David Lemieux unterschreibt bei den Golden Boy Promotions

Der kanadische Mittelgewichtler David Lemieux nährte zu Beginn seiner Profikarriere mit einer Serie vorzeitiger Siege die Hoffnungen seiner Landsleute, die in ihm bereits einen künftigen Weltmeister sahen. Daß er jedoch noch längst nicht alle Qualitäten eines rundum versierten Boxers ins Feld führen konnte, belegten später zwei Niederlagen in Folge gegen Marco Antonio Rubio und Joachim Alcine. Beide hielten sich zurück, bis er sich müde gekämpft hatte, um dann von seiner Konditionsschwäche zu profitieren und ihm das Nachsehen zu geben. Diese bitteren Rückschläge waren eine Lehre für den Kanadier, fortan nicht nur auf eine ausgezeichnete Schlagwirkung zu setzen, sondern im Durchhaltevermögen eine der wichtigsten Fähigkeiten eines dauerhaft erfolgreichen Akteurs zu erkennen und sich auch taktisch weiterzuentwickeln.

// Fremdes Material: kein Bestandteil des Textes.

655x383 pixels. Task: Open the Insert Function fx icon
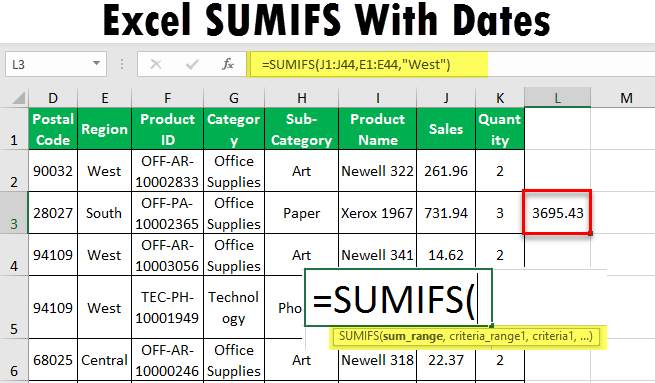click(228, 64)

Das Publikum in den USA wurde erstmals auf Lemieux aufmerksam, als er im Mai 2014 im Vorprogramm der Titelverteidigung Adonis Stevensons gegen den Polen Andrzej Fonfara in Montreal auf Fernando Guerrero traf. Dieser stand gegen den Kanadier auf verlorenem Posten und mußte sich bereits in der dritten Runde geschlagen geben. In seinem bislang wichtigsten Kampf trat Lemieux Anfang Dezember 2014 vor über 6500 Zuschauern im New Yorker Barclays Center auf den aus Philadelphia stammenden Gabriel Rosado an. Dies war Lemieuxs erster Auftritt in den USA, der zudem im Mittelpunkt einer Veranstaltung des Senders Showtime stand und ihm auf diese Weise eine Tür zum US-amerikanischen Publikum öffnen sollte.

Die Kontrahenten enttäuschten die Zuschauer nicht und lieferten einander ein ebenso spannendes wie hochklassiges Duell, in dem der Kanadier bereits in der Anfangsphase offensiv zu Werke ging und seinen Gegner sichtlich malträtierte. Rosado bot ihm jedoch trotz eines Niederschlags in der dritten Runde beherzt Paroli, worauf der mitreißende Kampf weiterhin offen verlief. Von der siebten Runde an dominierte Lemieux seinen Widersacher jedoch so klar, daß der Kampf schließlich im zehnten Durchgang auf Anraten des Ringarztes abgebrochen wurde.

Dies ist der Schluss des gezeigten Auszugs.